One particular day, he was fencing rather poorly at a local tournament. I had finished my pools and he was just starting his second bout, the result of multiple delays from failed equipment to missing fencers and 2 medical timeouts.  As mentioned before, he was a type A person, he doesn’t like to wait and wants to get things done as quickly and efficiently as possible, needless to say, these delays already upset and threw him off a little bit mentally.

So in the beginning of the second bout, my old club mate attempts a beautiful marching attack followed by a feint deceive around the 6 and then around the 4 (this is foil). His opponent, upon seeing my club mate’s foot lift on the second advance, counters, spins and hops off the strip, scoring a one light touch for himself. My club mate, visibly frustrated and tense, walks back to his end of the strip and begins thinking of a solution.

On the next touch, my club mate attempts a fake counter attack parry riposte; it fails as he was too close to his opponent and gets hits on a direct lunge. This goes on for 3 more touches and the final score is 0-5, my club mate’s opponent wins. Obviously, my club mate was not thrilled, he scans the room looking for a face to give advice, and his eyes fall on me.  I look at him, my mind is completely blank, and we stare for maybe 30 seconds.
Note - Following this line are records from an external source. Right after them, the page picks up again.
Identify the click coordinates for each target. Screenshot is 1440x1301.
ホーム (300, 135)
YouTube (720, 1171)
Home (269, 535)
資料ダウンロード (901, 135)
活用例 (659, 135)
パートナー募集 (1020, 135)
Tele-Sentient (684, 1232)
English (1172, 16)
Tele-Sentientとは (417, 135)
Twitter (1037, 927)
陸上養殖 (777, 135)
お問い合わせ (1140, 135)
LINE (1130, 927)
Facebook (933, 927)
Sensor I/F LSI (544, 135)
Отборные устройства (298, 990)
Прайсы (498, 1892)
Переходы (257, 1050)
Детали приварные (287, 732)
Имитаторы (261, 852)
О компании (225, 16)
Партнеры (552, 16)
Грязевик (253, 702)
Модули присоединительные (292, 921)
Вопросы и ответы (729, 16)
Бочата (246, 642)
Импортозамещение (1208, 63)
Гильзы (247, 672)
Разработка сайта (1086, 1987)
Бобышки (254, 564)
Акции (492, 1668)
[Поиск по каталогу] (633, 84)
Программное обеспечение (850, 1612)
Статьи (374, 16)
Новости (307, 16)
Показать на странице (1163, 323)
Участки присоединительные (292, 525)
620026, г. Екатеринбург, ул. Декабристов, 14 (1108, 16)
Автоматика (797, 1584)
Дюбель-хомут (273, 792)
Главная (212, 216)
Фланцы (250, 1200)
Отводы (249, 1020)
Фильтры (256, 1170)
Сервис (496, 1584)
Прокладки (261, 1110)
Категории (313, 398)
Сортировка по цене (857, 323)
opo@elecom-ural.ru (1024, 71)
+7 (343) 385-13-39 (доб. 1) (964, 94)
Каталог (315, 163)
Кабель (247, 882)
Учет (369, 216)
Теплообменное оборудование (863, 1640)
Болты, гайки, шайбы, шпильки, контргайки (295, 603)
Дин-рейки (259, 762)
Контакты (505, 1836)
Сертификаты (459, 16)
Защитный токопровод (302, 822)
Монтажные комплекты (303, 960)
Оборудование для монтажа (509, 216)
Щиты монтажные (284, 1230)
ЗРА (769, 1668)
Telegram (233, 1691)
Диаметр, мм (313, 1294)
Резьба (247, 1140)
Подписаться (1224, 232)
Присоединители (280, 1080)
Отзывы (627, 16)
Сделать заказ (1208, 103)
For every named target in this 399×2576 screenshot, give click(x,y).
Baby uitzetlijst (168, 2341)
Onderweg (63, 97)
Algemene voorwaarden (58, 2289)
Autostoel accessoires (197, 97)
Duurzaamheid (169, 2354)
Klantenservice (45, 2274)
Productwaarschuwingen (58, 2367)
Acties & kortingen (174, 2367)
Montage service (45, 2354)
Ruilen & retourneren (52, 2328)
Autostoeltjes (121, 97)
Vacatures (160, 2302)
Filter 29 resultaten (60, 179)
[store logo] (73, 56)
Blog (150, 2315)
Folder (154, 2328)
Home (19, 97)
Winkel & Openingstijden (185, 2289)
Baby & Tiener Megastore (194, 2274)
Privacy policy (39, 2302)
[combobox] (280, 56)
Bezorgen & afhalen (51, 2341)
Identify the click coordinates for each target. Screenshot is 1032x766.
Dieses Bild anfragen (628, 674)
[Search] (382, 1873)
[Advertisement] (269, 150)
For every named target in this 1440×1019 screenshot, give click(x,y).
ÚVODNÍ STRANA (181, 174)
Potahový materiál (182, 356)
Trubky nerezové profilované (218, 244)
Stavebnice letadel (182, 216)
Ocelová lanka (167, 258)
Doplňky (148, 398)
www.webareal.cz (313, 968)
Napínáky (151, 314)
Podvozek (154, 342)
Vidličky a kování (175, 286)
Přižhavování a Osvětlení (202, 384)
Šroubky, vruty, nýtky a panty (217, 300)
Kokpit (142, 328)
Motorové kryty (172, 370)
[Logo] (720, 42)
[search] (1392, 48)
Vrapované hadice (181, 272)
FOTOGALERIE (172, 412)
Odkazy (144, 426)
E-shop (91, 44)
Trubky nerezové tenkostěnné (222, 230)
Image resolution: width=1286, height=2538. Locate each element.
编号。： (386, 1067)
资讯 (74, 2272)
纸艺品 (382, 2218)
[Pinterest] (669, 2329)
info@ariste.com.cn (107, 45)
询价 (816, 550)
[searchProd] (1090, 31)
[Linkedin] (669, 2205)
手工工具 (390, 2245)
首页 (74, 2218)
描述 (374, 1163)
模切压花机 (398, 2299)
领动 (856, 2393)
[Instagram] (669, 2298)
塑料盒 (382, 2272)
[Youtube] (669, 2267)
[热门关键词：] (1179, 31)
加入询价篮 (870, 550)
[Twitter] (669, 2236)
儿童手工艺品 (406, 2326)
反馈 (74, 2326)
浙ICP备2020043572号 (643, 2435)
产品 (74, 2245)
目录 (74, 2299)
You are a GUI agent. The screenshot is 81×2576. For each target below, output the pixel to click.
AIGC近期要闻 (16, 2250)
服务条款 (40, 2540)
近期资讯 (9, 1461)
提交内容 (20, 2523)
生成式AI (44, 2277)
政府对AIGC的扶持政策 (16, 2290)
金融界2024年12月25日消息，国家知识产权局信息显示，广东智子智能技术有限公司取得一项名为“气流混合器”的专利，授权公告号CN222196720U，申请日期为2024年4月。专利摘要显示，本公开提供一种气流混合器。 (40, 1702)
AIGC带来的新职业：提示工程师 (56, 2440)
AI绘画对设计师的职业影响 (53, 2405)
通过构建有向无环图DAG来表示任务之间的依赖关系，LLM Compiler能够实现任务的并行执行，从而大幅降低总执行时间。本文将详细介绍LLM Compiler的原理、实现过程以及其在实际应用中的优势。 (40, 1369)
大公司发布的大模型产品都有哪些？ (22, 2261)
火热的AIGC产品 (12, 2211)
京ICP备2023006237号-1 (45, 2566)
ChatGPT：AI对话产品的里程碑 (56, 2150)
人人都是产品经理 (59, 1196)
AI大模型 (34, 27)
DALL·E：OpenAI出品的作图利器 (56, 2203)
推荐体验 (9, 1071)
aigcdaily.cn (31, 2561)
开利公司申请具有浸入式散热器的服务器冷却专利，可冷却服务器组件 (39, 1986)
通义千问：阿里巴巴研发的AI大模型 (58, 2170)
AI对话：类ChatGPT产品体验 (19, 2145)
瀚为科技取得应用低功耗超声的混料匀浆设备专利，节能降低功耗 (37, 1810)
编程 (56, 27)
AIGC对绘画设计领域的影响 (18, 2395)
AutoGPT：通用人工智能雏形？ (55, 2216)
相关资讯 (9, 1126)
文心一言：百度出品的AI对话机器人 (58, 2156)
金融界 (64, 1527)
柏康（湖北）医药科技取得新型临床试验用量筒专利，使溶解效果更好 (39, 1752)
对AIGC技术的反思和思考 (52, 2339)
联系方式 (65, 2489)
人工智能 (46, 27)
He speaks and asks me what he should have done, a circular parry on the third touch or a slower attack followed by  a remise on the last touch, I look at him and say quite possibly the most useless thing possible- “just fence.” and for some reason I’m smiling. There is no reason at all why I should be smiling.

But his face relaxes and he smiles crazily, like he just found out the secret to eternal life. He fences the next bout and wins, and wins the next and the next and the next, I recall the score to be 15-6 in the finals, where my old club mate wins.

After the tournament, on the way home I realize something, what I said was so generic, and probably more impactful, so unexpected, that it shocked my club mate out of this ultra-tense mindset that he stuck in.

My club mate wasn’t fencing in the medieval times where a slip up would cost him his life, he wasn’t fencing to cure cancer or to solve hunger. He was just a guy, at a local tournament fencing for the sole reason of fencing. He was fencing to fence. And I guess what I said knocked him out of his mini slump.